Daniel Labonne, écrivain, dramaturge et chercheur, a récemment publié deux ouvrages, un conte pour enfants, "Tipti rencontre le Père Noël" et un poème en anglais et français "L'ange de Sao Paulo". https://www.dhlabonne.com
Est-ce difficile d'écrire pour des enfants en 2023 ?
Les enfants sont hyper-sollicités en 2023. Au point de trouver peu de temps d'être simplement des enfants. La machinerie commerciale cible les enfants de plus en plus jeunes pour en faire des consommateurs. Le monde a confondu communication avec information. Communication humaine... le téléphone portable a envahi les petites mains de nos enfants. Entre les études, le jeu vital, la télévision et le portable, le livre a de la peine à s'imposer...
Dans l'imagination collective, il semble que les enfants lisent de moins en moins. Est-ce une réalité ?

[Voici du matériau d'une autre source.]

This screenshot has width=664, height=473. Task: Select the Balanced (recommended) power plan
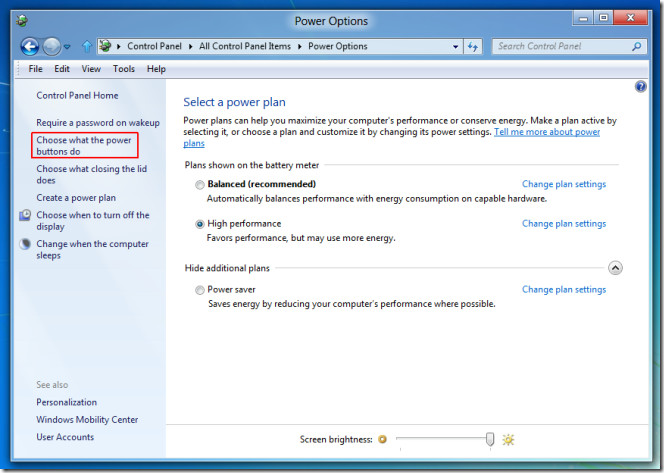click(x=200, y=185)
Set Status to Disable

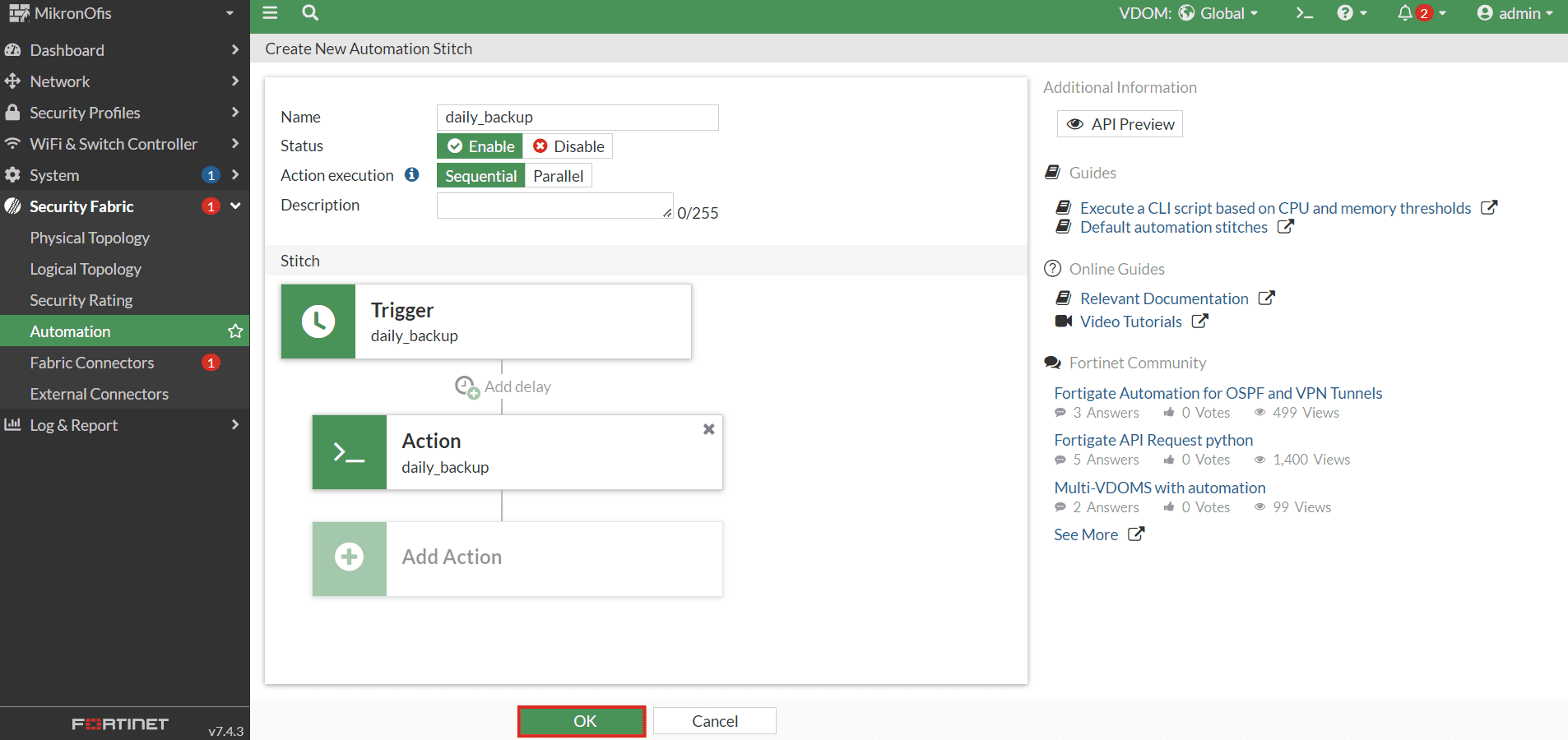(x=568, y=146)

D'abord, les parents doivent donner le bon exemple. Le plaisir de lire commence au berceau. Ensuite, l'école doit encourager la lecture générale, hors des études. La technologie exerce une influence puissante qui rend le gadget puis séduisant que le livre. En France, les médiathèques et l'industrie du livre veillent à ce que les enfants lisent.

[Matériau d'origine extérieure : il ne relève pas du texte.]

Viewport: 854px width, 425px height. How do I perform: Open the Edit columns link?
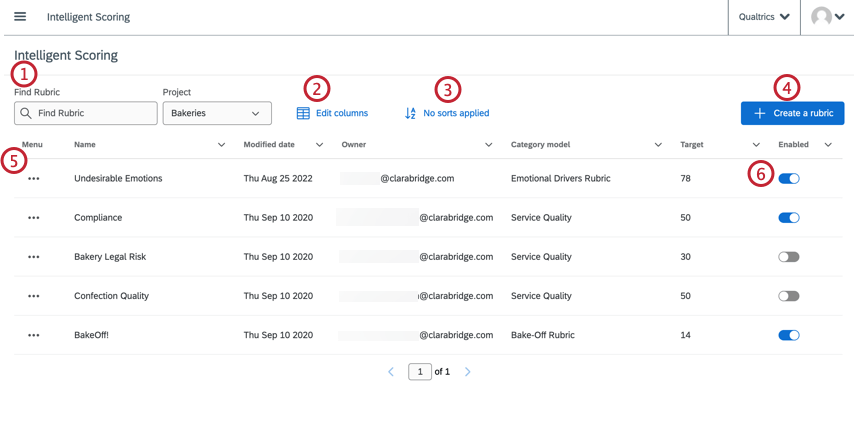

Et les Mauriciens en général ?
À chaque visite à Maurice, je constate des maisons de plus en plus élégantes et spacieuses. Dans les villes et les villages. Mais combien de maisons comptent une bibliothèque ? Quel est le budget familial réservé à l'acquisition de livres de lecture ?
L'ambition de (re)donner goût à la lecture est-elle réalisable ?
Le livre reste le seul ami qui ne trompe pas. Dans un monde abrutissant, le silence de la lecture est devenu le nouvel oxygène. Le vocabulaire et l'imagination se nourrissent de la lecture. La lecture véhicule des idées. Pour résoudre les défis de demain, les enfants d'aujourd'hui doivent se défendre contre la bêtise et les mensonges. La lecture n'est pas ambition : elle est vitale.
Dans "Tipti", vous abordez quand même des thèmes complexes : l'identité, la délicate histoire mixte du pays, entre autres. Pourquoi ce choix de thèmes ?
Tipti est un enfant d'ici. L'environnement, la famille, la cour d'école et la rue sont les premiers à apprendre à l'enfant qui il est. Et ce qu'il n'est pas ! La différence ne fait jamais peur à l'enfant. Quel livre de classe enseigne à l'enfant le rôle de la canne à sucre dans l'histoire et la personnalité du Mauricien ? Tipti est un conte qui vient combler cette lacune.
En 2023, les enfants croient-ils toujours au Père Noël ?
C'est au Père Noel de croire aux enfants. Là réside le défi de l'écrivain. Puisque la société de consommation accélère la croissance de l'enfant pour en faire un client et la technologie réduit l'enfant à un numéro.
Pourquoi le choix du français et de l'anglais pour un livre bilingue, et pas le kreol, surtout que cette langue est désormais enseignée au collège ?
Mon dernier livre est "un conte pour enfants de tous les âges". L'ange de Sao Paulo est écrit en français et en anglais. C'est de la poésie agrémentée de belles images. Le contexte est brésilien et le prétexte est le football. Il faudrait ajouter "enfants de tous les pays".